Dans son discours devant le Conseil, le ministre a à son tour ciblé les Etats-Unis. Il a dénoncé leur soutien “inconditionnel” de Washington à Israël et la décision “provocatrice” du président américain Donald Trump de déplacer l’ambassade américaine à Jérusalem.

Plus largement, il a condamné l’attitude de certains Etats qui utilisent les droits de l’homme pour faire avancer leurs intérêts politiques. Et qui visent “injustement” d’autres pays pour de présumées violations.

Seyyed Alireza Avaei a aussi notamment dénoncé les pays qui ont provoqué la montée du groupe Etat islamique (EI). Il s’en est ensuite pris, sans la nommer, à l’Arabie saoudite pour son attitude dans le conflit yéménite.

Appelant le Conseil à davantage de “bons sens”, il a défendu les récentes réformes du code pénal dans son pays. Mais aussi le moratoire et la reconsidération des cas de milliers de personnes condamnées à être exécutées pour trafic de drogues. La sentence est certes maintenue pour certains criminels, notamment ceux qui dirigent cette activité.

Auparavant, des opposants iraniens en exil s’étaient rassemblés contre la présence du ministre. “Avaei, hors de l’ONU”, ont scandé près d’une centaine de manifestants qui s’en prenaient par ailleurs au guide suprême iranien, l’ayatollah Ali Khamenei, devant les portraits de plusieurs victimes des massacres de 1988.

“De plus en plus isolé”

Après avoir demandé au Ministère public de la Confédération (MPC) et au procureur général genevois Olivier Jornot de poursuivre le ministre iranien, ils ont souhaité un procès devant la Cour pénale internationale (CPI). “Nous voulons que cette tribune à l’ONU se transforme en tribunal”, a affirmé à l’ats un des dirigeants du Conseil national de la résistance d’Iran, Afchine Alavi.

Les opposants souhaitent mettre les Nations Unies et les Etats membres “face à leurs responsabilités”. D’autant plus que le régime iranien “est de plus en plus isolé à l’interne” après les rassemblements récents en Iran.

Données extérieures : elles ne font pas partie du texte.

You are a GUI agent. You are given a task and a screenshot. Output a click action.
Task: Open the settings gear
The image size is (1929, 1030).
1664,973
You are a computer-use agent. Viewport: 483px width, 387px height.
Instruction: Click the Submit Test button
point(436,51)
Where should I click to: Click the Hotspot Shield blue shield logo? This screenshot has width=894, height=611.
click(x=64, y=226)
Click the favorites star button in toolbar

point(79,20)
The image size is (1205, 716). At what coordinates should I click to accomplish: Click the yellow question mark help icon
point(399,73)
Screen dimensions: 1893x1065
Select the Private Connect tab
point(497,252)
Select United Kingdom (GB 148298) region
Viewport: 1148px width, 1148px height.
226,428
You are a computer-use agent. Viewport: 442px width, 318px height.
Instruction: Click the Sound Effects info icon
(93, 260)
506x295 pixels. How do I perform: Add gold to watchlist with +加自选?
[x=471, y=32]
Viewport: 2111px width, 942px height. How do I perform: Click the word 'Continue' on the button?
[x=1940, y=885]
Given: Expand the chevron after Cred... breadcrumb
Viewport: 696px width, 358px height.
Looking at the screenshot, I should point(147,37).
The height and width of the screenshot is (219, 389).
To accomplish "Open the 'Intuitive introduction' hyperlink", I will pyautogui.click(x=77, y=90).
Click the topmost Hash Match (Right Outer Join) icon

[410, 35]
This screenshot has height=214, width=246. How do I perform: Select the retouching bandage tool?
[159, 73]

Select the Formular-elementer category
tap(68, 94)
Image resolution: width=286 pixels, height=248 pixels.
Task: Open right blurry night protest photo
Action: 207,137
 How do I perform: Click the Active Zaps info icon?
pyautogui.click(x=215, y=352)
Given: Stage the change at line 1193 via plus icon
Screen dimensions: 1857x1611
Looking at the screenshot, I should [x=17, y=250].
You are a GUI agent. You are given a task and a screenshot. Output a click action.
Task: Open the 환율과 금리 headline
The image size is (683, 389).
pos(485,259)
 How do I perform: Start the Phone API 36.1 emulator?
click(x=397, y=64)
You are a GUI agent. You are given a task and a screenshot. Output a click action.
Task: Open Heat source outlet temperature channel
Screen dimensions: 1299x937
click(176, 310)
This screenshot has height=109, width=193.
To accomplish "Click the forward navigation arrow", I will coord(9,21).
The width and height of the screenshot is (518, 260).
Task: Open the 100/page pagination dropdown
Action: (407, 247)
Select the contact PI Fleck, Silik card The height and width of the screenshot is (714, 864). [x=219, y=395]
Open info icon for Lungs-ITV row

La Suisse applique des sanctions financières contre Seyyed Alireza Avaei. Elle ne lui interdit toutefois pas l’entrée sur son territoire. Et même dans le cas contraire, elle serait “en principe tenue par ses obligations en droit international de lui permettre de participer à une réunion de l’ONU”, avait dit il y a quelques jours à l’ats l’ambassadeur suisse à Genève, Valentin Zellweger.

Le Conseil des droits de l’homme “n’invite pas. Les pays nous signifient qui ils envoient”, avait affirmé de son côté le porte-parole de l’enceinte onusienne Rolando Gomez.

Dans la liste suisse de sanctions, le ministre iranien est mis en cause notamment en tant qu’ancien président des autorités judiciaires de Téhéran. Il est responsable “de violations des droits humains, de détentions arbitraires, du refus de droits à des prisonniers et de l’augmentation des exécutions”.